Anyone can be offensive. The skill comes with trying to get people to laugh at it. Sacha Baron Cohen, the mind behind the semi-scripted comedies Borat and Bruno, has shown a great skill at getting audiences to laugh at light comic fodder like incest, rape, anti-Semitism, screaming dickholes, and carrying bags of **** to the dinner table. He also tends to throw in a little social criticism for some spice. The Dictator marks his first feature-length, fully-scripted film, and while the blade may be a bit more polished, the edge remains razor-sharp. Despite a slapdash plot and a cop-out ending, The Dictator is brilliantly irreverent, juvenile, cartoonish, and it will have you laughing, feeling guilty about laughing, and then laughing even harder...
...Strangely, for all the jokes made at the expense of minorities and tragedies, The Dictator has a glass jaw. The ending fails to reconcile the monstrous acts of Aladeen with his newfound “humility”. The film ends up torn between the brilliant dark comedy of the previous 75 minutes and trying to leave audiences on an uplifting note. Cohen never wants us to feel conflicted about Aladeen, and his performance goes a long way in helping us feel sympathy towards the character. However, Cohen is incredibly reluctant in having Aladeen grow because doing so would fundamentally change what makes the character absurd. If Aladeen becomes kind and understanding and sheds off his authoritarian ways, then he’s not funny anymore. It’s bizarre that the movie can be a crowd-pleaser by making jokes about rape centers, but it’s too timid to buck the convention of a transformative arc.

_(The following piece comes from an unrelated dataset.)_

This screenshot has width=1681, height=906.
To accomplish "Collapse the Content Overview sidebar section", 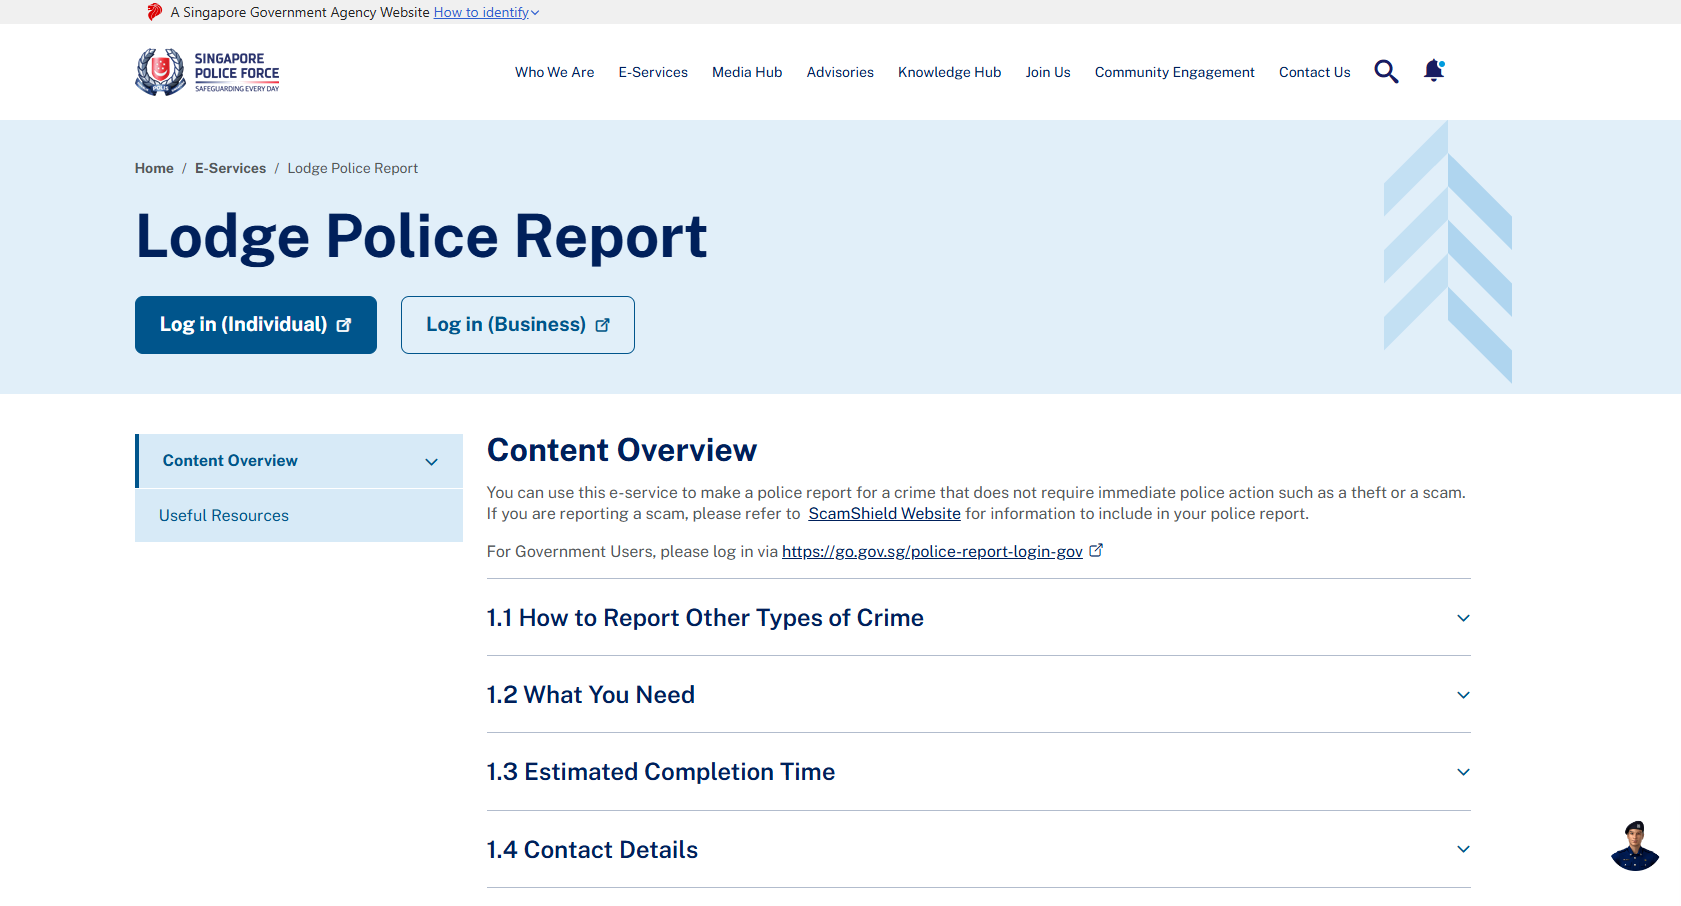I will pos(431,461).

As long as it stays away from timid compromise, The Dictator is a deliciously bad-taste comedy. I saw the film almost a week ago and I’m still chuckling when I think back on some of the jokes. Shock value dissipates quickly, but The Dictator never uses offense as an end unto itself. It’s always used in the service of gross-out humor, playful banter, cartoony situations, and joyous absurdity. The material may be offensive, but viewers can’t feel too offended when they’re laughing so damn hard.